In discussing the incident, Rush Limbaugh and Tucker Carlson both claimed that Bubp was in Iraq when he spoke to Schmidt in 2005. Bubp was not in Iraq when he spoke to Schmidt in 2005, nor had he served in the Iraq War at the time of the controversy. Bubp would later serve in Iraq from November 2007 to November 2008.

===Allegations of illegal service in two public offices===
On October 22, 2009, the chairman of the local Democratic Party in the three counties comprising District 88 in the Ohio House of Representatives (Clermont, Brown and Adams Counties) filed complaints with their local prosecuting attorneys and the Ohio Attorney General claiming that Bubp was in violation of the Ohio Constitution and Ohio law by serving as both a member of the Ohio General Assembly and as a magistrate judge for the village of Ripley. According to the complaint, the Ohio Constitution and the Ohio Revised Code make it illegal to hold these two public offices at the same time. If the allegations of the complaint were confirmed, the matter could be submitted to the Ohio Supreme Court which would be called upon to rule whether Bubp, by accepting a second public office, forfeited his seat in the Ohio House of Representatives.

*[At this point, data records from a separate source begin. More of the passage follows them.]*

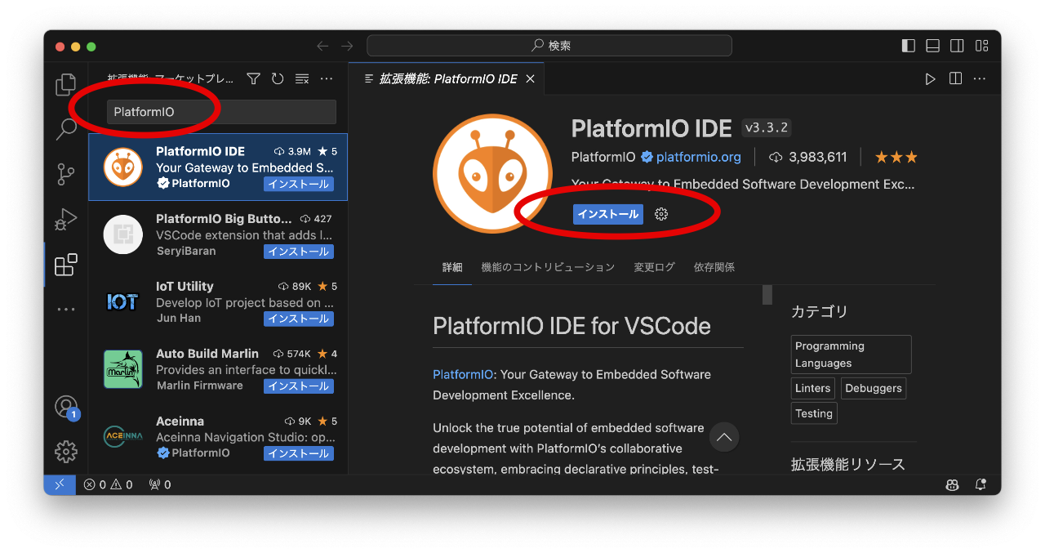Screen dimensions: 1045x553
Task: Open the Explorer view in the Activity Bar
Action: 65,84
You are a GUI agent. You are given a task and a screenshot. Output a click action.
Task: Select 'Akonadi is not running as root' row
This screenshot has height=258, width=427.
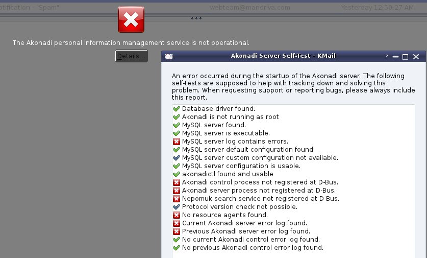pos(293,116)
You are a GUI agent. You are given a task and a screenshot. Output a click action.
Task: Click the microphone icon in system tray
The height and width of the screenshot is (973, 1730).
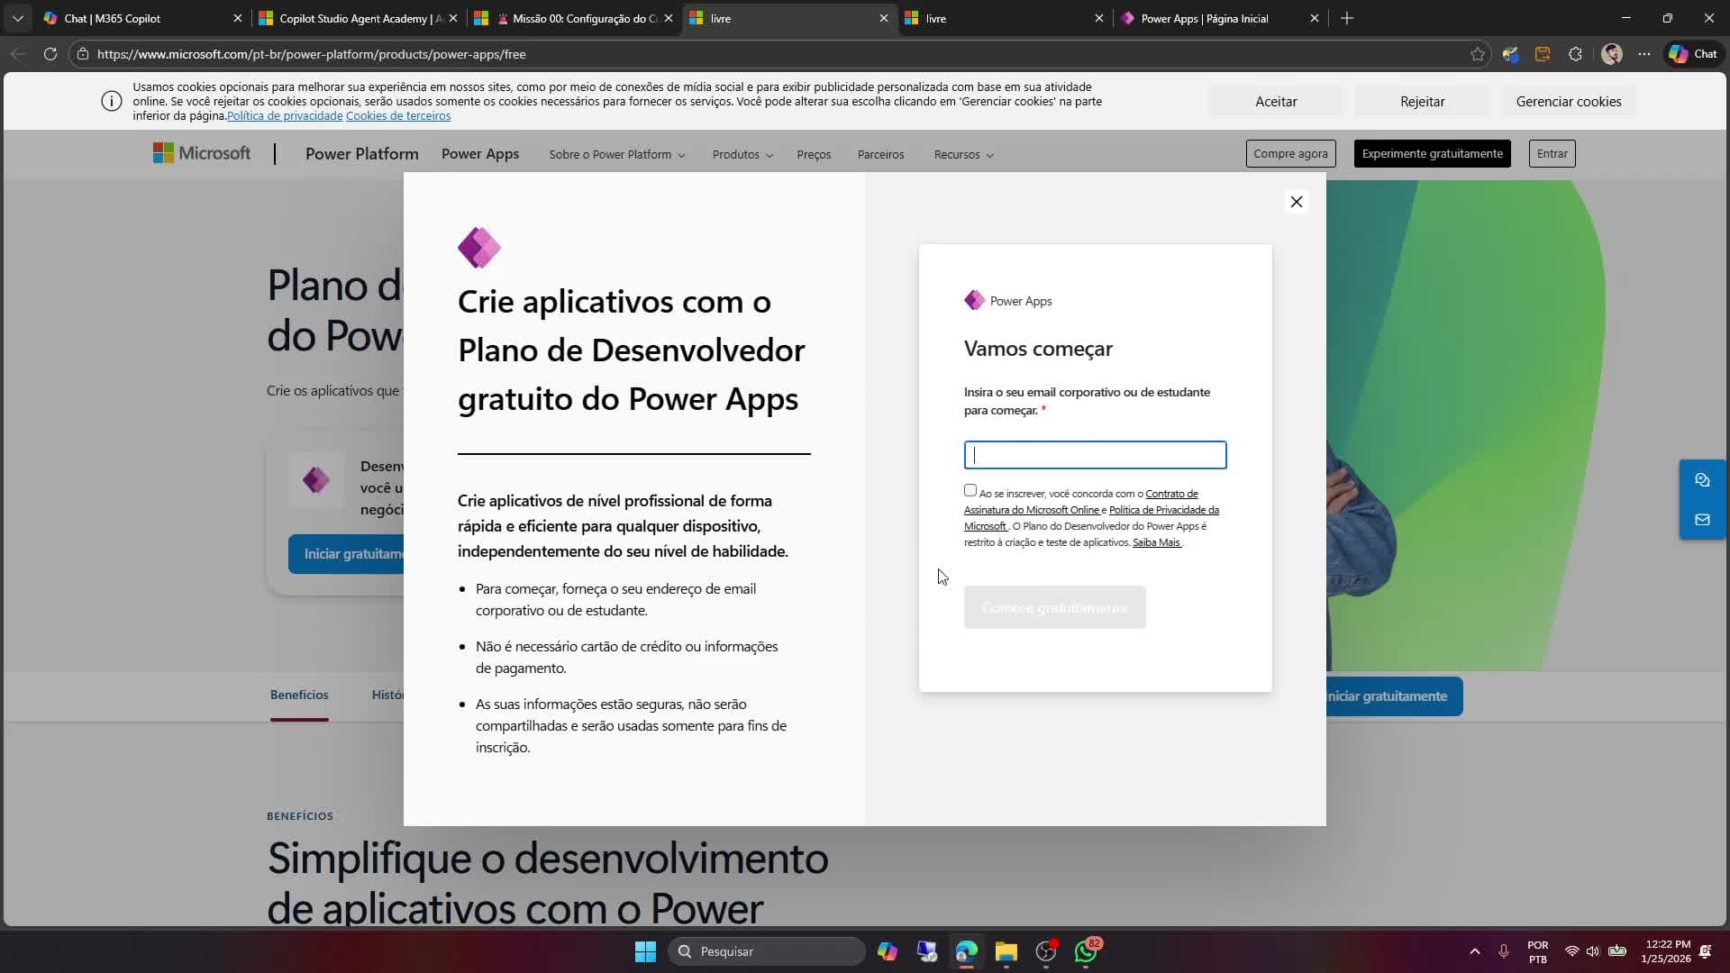(1505, 951)
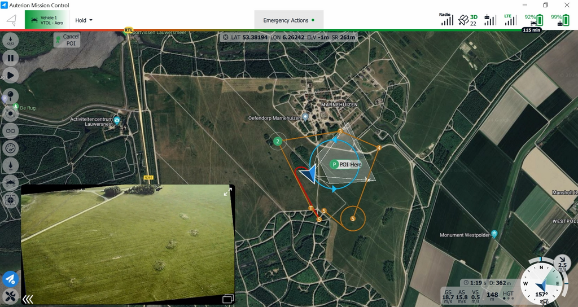Click the Radio signal strength indicator
Image resolution: width=578 pixels, height=307 pixels.
pos(446,20)
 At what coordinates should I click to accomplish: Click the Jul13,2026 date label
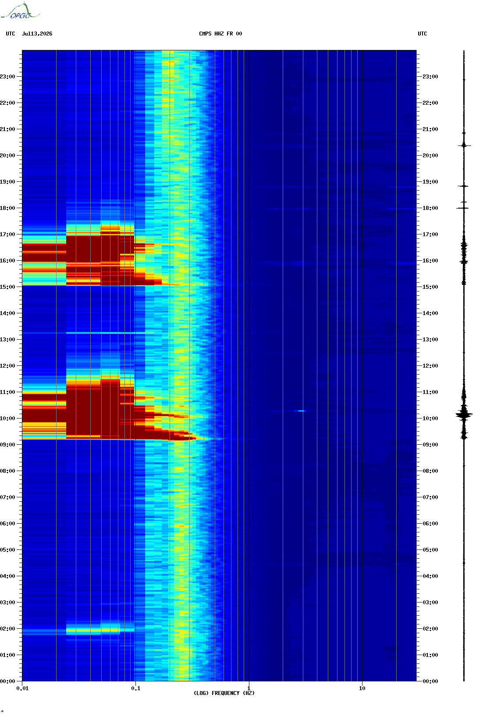point(37,34)
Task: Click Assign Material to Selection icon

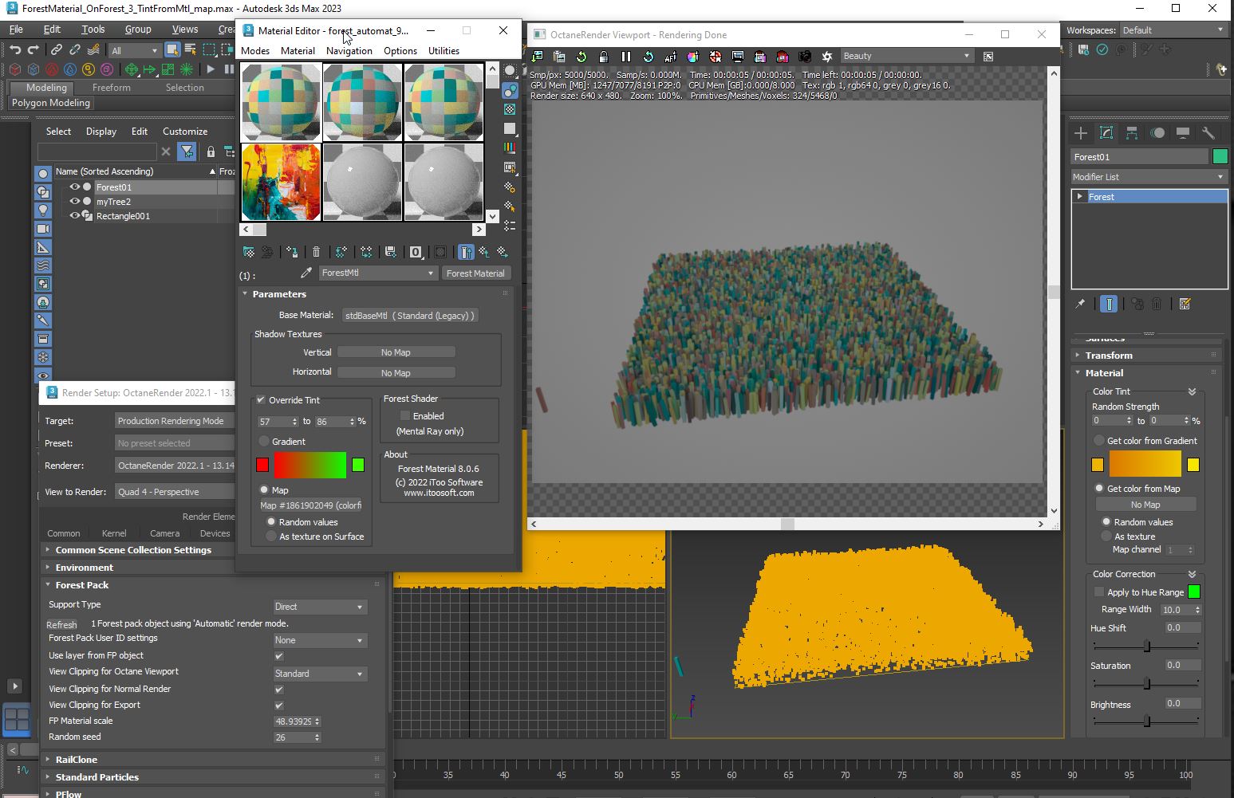Action: point(292,252)

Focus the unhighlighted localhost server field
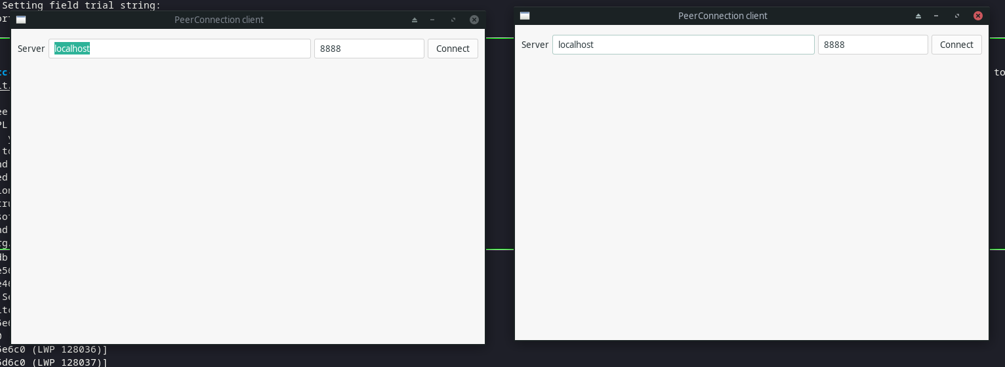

===Allegations concerning mishandling of probate estate===
On July 29, 2014, a letter was received by the Adams County Common Pleas Court raising issues relating to Bubp's handling of the probate estate of Hubert C. Wescott in 2009 to 2010. According to the letter, a parcel of real estate in the probate estate was appraised for $100,000. Through Bubp's handling of the estate, the property was sold to Michael L. Morgan an alleged "close associate" of Mr. Bubp's for $72,000. On the same day that the probate estate transferred the property to him, Mr. Morgan turned around and transferred the property to Bubp. The deed to Bubp was not recorded until Nov. 29, 2011. As Bubp was a licensed attorney, the issue was referred to the Ohio Supreme Court's Disciplinary Council on May 28, 2014. Disciplinary Council later dismissed the grievance against Bubp noting, however, that the grievance could be filed again, if appropriate, when the Adams County case is closed.